4. The Ministry of Environment should articulate a strategy to protect the city’s coast and rehabilitate all forms of life along it, draft the legal texts to implement it, and build the institutional strength to enforce it. In the meantime, the ministry should refrain from approving any environmental impact assessment study that may advance the false claim that building on the city’s coast does not incur major negative environmental repercussions.
 
5. The MOIM should cancel all special exceptions granted by its offices and others, and initiate a comprehensive operation to remove all 40+ encroachments off Beirut’s coast.
 
6. The Order of Engineers and Architects should take the ethical position of its professions seriously and recall the permit to practice for every landscape architect, architect, civil engineer, urban planner, or urban designer who is willing to sign her/his name on a building permit that will jeopardize the integrity of the coast.
 
7. The Council for Development and Reconstruction should follow the recommendations of its national master plan to develop a thorough coastal land-use plan and pressure the DGU to develop this plan while it sets the tone of prioritizing nature and people over profit.
 
8. The parliament should exercise its oversight duties by pressing the Council of Ministers and all ministries to enforce legislation that protects the sanctity of the city’s coast and its public property and ensures that the 1925 law is respected.
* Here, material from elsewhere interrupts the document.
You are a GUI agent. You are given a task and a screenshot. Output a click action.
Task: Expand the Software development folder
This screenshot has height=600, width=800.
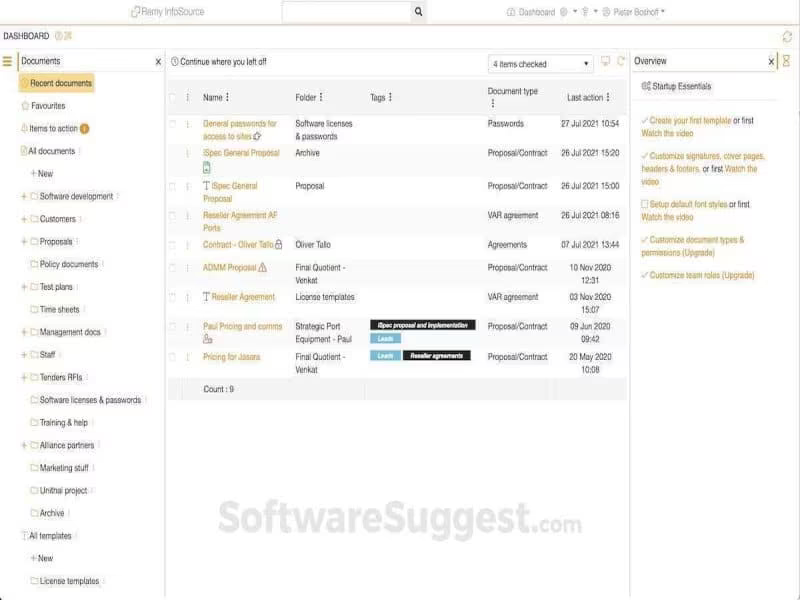tap(24, 196)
It should also work to produce new legislation that reflects today’s ecological imperatives and strengthen measures to protect the city’s seafront facade.
 
9. Finally, all public officials, be they deputies, ministers, or others, must declare openly their private interests on the coast, including where they and family members hold property titles and/or where they are shareholders in development projects. They furthermore need to recuse themselves from participating in any decision-making about the future of the coast when their private interests present a conflict of interest that will unduly influence the outcome of permitting processes. 
 
In brief, there are several measures that state institutions and even non-governmental institutions can and must take to protect the city’s coast for its residents. Until then, until each and every one of these institutions takes a position to stand by the 99%, these officials, elected or appointed, must know that history will judge them as guilty of assault against Beirut and its people, acting in concert to conceal the evidence of the crime and formulating the justifications to condone it.

[1] I worked with a handful of researchers, students, colleagues, and other individuals equally interested in protecting the city’s coast. I take however the sole responsibility of the arguments and positions in this article.